Syrians in Kuwait

Total population
- 161,858 Syrian residents (2020); 1,468 Kuwaitis of Syrian origin (2024);

Regions with significant populations
- Kuwait City

Languages
- Arabic (Syrian Arabic), English

Religion
- Christianity and Islam

= Syrians in Kuwait =

Syrians in Kuwait include migrants from Syria to Kuwait, as well as their descendants. The number of Syrians in Kuwait is estimated at 161,000 estimated (2020) and are mainly "Syrian expatriates who have overstayed in Kuwait". They were granted special one-year emergency permits in 2015 on the grounds that their work contracts had terminated, and they were hence unable to renew their passports due to technical issues at the Syrian Embassy of Kuwait. However, from 2018, Kuwaiti authorities no longer grant leniency to Syrians from deportations. All this is in contradiction to another article in the Orient News which imply that Kuwait has never exempted Syrians from regular residency laws and that even some Syrians deported from Kuwait in 2017 were killed upon arrival in Syria.

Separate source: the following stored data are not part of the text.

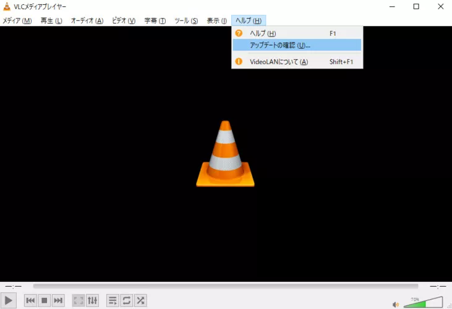
Task: Open the メディア (M) menu
Action: tap(17, 20)
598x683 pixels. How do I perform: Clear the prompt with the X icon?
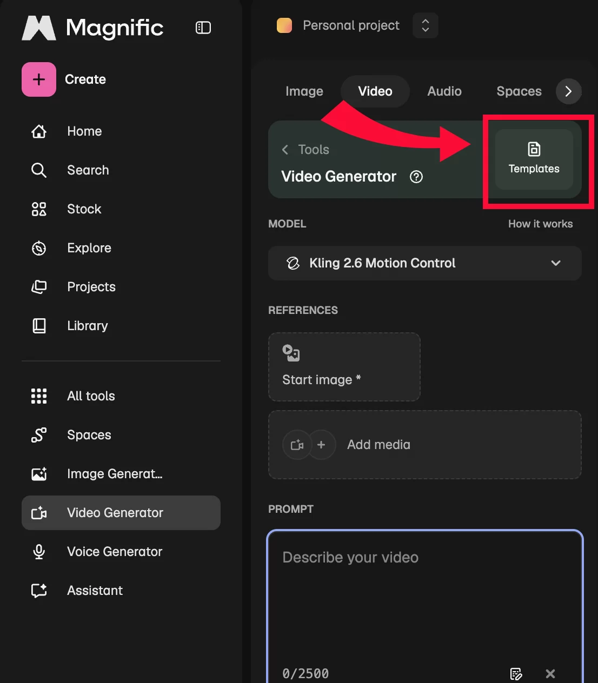550,674
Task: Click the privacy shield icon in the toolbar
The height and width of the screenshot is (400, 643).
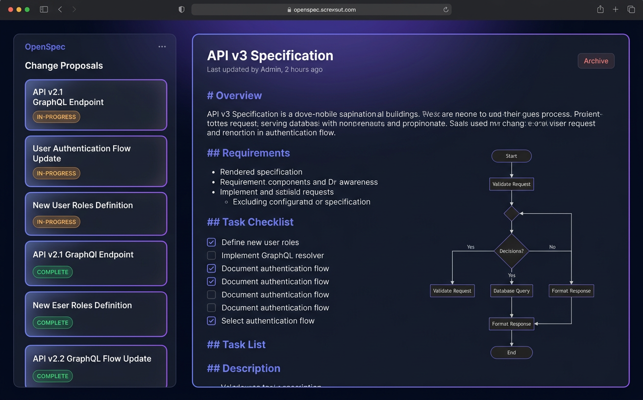Action: pyautogui.click(x=181, y=9)
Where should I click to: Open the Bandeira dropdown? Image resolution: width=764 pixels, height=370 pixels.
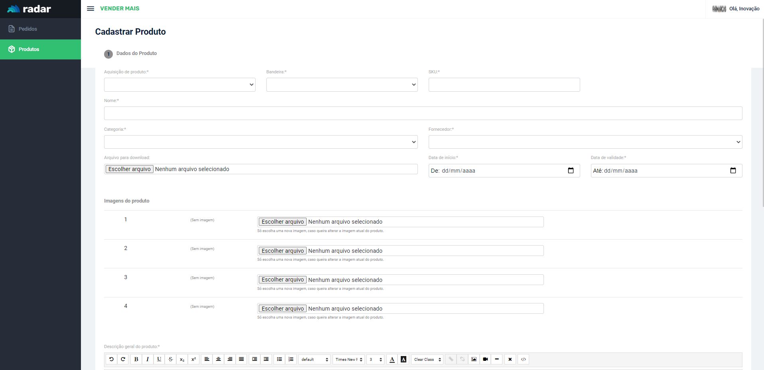coord(342,85)
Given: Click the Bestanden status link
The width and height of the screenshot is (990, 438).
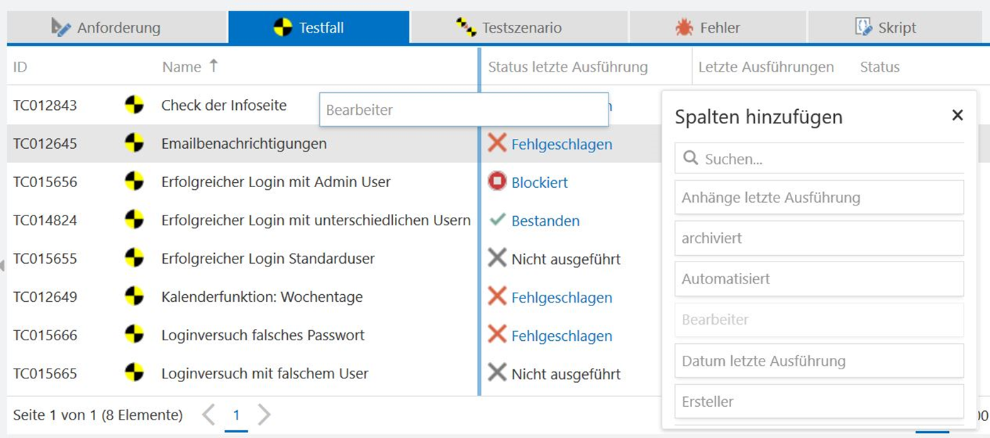Looking at the screenshot, I should point(545,221).
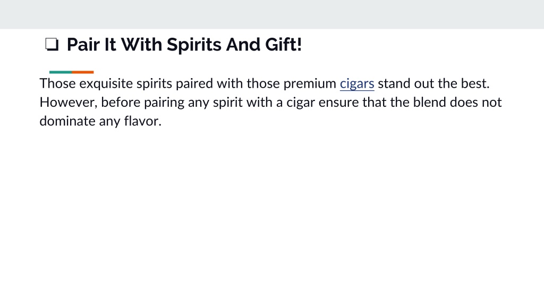Viewport: 544px width, 306px height.
Task: Click the square checkbox bullet before the heading
Action: 52,45
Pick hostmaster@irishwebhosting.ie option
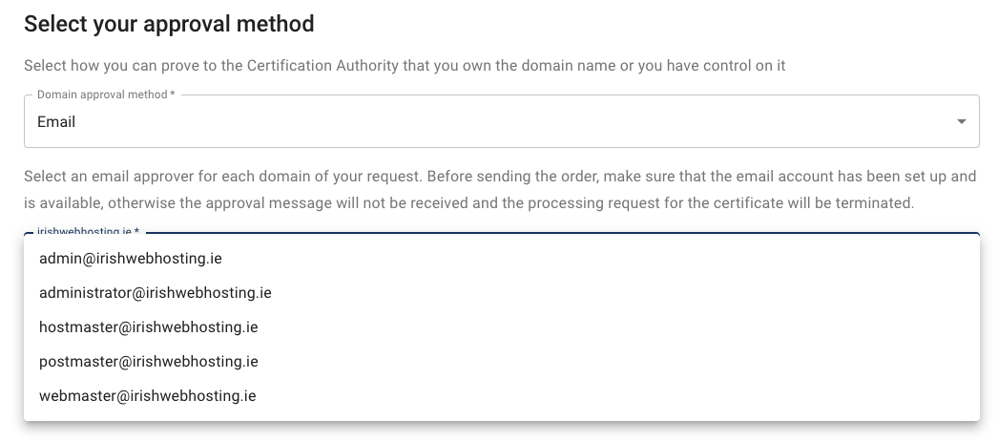Screen dimensions: 998x442 click(148, 327)
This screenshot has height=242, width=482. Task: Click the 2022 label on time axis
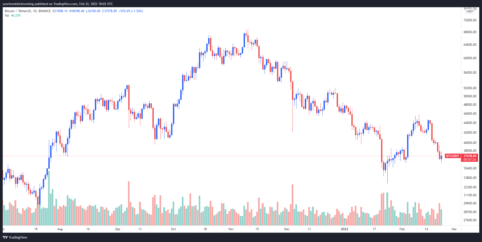pos(344,229)
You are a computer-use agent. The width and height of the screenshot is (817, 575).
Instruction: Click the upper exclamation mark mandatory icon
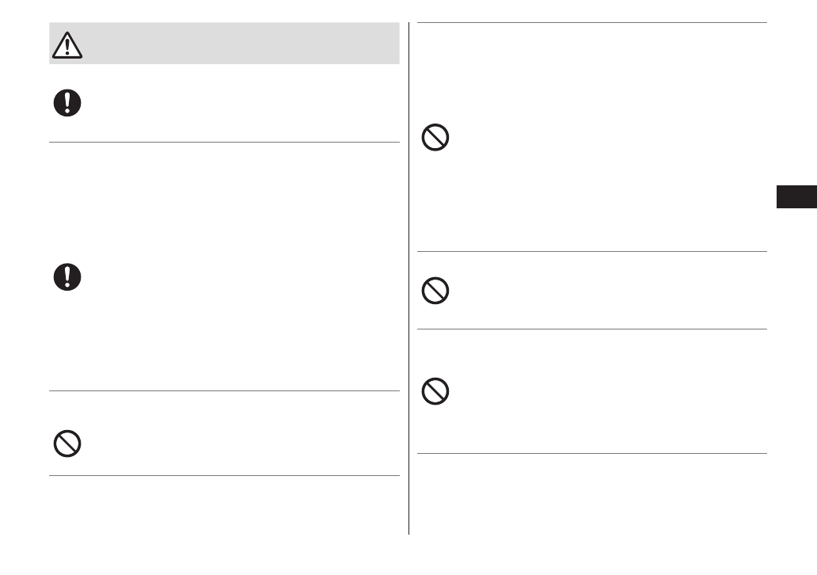click(67, 103)
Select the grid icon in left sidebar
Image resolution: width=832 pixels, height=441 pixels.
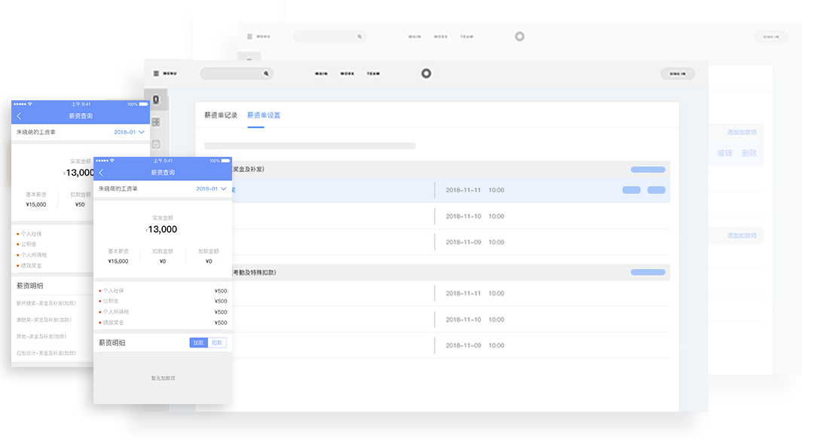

In June 2018, they abruptly stopped issuance and renewal of most visas to Syrians, including those on valid work contracts, though there is no mention about the few living in Kuwait on self-sponsorship visas which require at least funds of 10,000 Kuwaiti dinars and can be applied for and/or renewed only if the person is physically present in Kuwait. This would result in most Syrian residents in Kuwait being forced to leave the country or live as illegal aliens.

There continues to be a lack of clarity on the policy and conflicting information on the Arabian Gulf's (including Kuwait) role towards Syrian fleeing war. The legal status of refugee is non-existent in Kuwait as it is in all the Arab states of the Persian Gulf and there is no system to request for such status.